A language model fails in specific ways, not random ones. If you know these modes, you can catch them before your users do.

When a language model fails in a real product, it usually isn’t in a random way; it fails in one of a few specific modes. Knowing these modes is like having a checklist: you know where to look and how to test for it. Let’s go through the most important ones.

Comprehension: the model doesn’t understand the input

The first mode is a failure of comprehension: the model misses what’s stated in the input, or loses the thread in long, multi-step contexts. The sign is a reply that answers something that was never asked. The way to catch it is tests that probe understanding of difficult and long inputs.

Reasoning: brittle logic

The second mode is a failure of reasoning: the model settles for surface answers, or slips on multi-step inference and novel logical chains. This mode can be exposed by benchmarking the model on new problems — not examples it likely saw in training.

Structured generation: the format breaks

The third mode is breaking on structured output: the model produces invalid JSON, invents a field, or returns a value outside the allowed list. This one is easy to catch — a structure validator downstream catches any broken output and logs it.

Fidelity: hallucination

Perhaps the most important mode is a failure of fidelity — what we call hallucination. The model ignores the given context and makes something up, or cites a source that doesn’t exist, or backs down from a clear truth under pressure. This mode is dangerous because its output looks right. The way to catch it is measuring fidelity on data where the correct answer is known, and checking how well the model stays anchored to the context.

Calibration: misplaced confidence

The fifth mode is a failure of calibration, with two faces. First, overconfidence: the model is sure about everything and never says “I don’t know.” Second, sycophancy: under user pressure, the model abandons its own correct reasoning and agrees with the user’s wrong answer. Both can be measured with tests that deliberately invite the model to err and see whether it holds firm or yields.

Instruction-following: rules get ignored

The sixth mode is a failure of instruction-following: the model violates multi-part rules, drops a constraint, or ignores negations. An important sub-case of this mode is prompt injection: the model follows instructions hidden inside the user’s input instead of the system’s instructions. This can be exposed with instruction-following tests and adversarial inputs.

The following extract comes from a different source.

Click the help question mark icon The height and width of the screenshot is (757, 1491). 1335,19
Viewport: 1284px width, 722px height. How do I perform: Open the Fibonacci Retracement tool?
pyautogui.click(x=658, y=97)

Initiative: it answers only what was asked

The last mode is a lack of initiative: the model answers only what was explicitly asked and never flags a gap it can see. This is fine for closed tasks but brittle for open ones. The test is giving open-ended tasks and seeing whether the model goes beyond the minimum.

From a list of failures to a list of tests

The key point is that these modes aren’t random, so you can build a test for each one. Instead of waiting for a user to discover a failure, turn these very modes into a checklist and measure every candidate model against it. This is the difference between a system that knows its failures and one that’s surprised by each new one.